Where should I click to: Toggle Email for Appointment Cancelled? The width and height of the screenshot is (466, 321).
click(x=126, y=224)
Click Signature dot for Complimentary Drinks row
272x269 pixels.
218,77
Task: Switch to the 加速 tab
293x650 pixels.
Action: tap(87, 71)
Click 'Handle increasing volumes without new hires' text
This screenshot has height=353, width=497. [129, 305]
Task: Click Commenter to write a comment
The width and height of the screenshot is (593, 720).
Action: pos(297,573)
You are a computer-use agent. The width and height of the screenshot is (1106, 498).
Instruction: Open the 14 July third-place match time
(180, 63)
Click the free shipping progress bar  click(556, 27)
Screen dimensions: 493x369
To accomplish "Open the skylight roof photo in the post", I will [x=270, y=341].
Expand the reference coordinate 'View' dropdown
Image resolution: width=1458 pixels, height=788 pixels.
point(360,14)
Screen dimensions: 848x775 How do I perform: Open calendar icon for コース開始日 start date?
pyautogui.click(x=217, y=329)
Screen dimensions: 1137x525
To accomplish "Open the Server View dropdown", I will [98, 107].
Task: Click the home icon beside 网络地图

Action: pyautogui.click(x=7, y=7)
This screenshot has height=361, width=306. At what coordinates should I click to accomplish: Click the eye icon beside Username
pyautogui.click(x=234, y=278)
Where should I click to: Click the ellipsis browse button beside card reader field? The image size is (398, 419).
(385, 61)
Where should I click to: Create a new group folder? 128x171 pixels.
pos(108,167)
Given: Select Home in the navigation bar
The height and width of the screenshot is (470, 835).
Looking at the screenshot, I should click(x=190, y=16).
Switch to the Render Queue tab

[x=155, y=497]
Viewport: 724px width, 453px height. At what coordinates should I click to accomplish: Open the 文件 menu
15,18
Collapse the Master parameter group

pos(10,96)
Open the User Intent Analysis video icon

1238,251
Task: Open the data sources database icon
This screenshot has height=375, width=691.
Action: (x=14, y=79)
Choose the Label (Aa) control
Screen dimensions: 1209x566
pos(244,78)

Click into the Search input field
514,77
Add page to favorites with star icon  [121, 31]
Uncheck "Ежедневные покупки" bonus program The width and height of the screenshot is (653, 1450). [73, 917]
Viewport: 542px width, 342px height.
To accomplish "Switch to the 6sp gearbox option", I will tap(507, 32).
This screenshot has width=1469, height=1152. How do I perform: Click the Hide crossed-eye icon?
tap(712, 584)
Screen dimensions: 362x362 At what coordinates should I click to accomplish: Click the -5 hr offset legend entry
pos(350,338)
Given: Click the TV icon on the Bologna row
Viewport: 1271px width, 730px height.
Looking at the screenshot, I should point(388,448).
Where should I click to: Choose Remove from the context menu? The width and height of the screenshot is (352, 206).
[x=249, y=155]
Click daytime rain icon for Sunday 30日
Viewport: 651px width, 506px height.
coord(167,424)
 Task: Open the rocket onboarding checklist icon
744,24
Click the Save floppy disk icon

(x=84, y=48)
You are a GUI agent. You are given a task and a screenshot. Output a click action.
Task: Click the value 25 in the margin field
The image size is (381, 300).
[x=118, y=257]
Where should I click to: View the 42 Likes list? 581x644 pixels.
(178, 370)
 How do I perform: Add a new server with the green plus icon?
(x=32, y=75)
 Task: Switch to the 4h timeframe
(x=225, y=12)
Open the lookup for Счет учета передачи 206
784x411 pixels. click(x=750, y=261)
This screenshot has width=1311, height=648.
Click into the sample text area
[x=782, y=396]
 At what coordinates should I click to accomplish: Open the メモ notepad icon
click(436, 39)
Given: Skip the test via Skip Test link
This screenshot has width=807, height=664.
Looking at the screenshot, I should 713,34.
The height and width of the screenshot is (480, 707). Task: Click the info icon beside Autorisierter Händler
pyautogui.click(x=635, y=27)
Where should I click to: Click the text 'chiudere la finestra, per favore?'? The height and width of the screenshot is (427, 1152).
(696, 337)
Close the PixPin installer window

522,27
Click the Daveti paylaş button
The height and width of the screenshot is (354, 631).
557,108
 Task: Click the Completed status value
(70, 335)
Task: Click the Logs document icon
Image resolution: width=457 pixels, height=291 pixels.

• • • •

Assignment: Of all the entries above, retype exactly the lines from the line with "272x269 pixels." to the line with "Task: Click Commenter to write a comment", both included, and no others.

The answer:
272x269 pixels.
218,77
Task: Switch to the 加速 tab
293x650 pixels.
Action: tap(87, 71)
Click 'Handle increasing volumes without new hires' text
This screenshot has height=353, width=497. [129, 305]
Task: Click Commenter to write a comment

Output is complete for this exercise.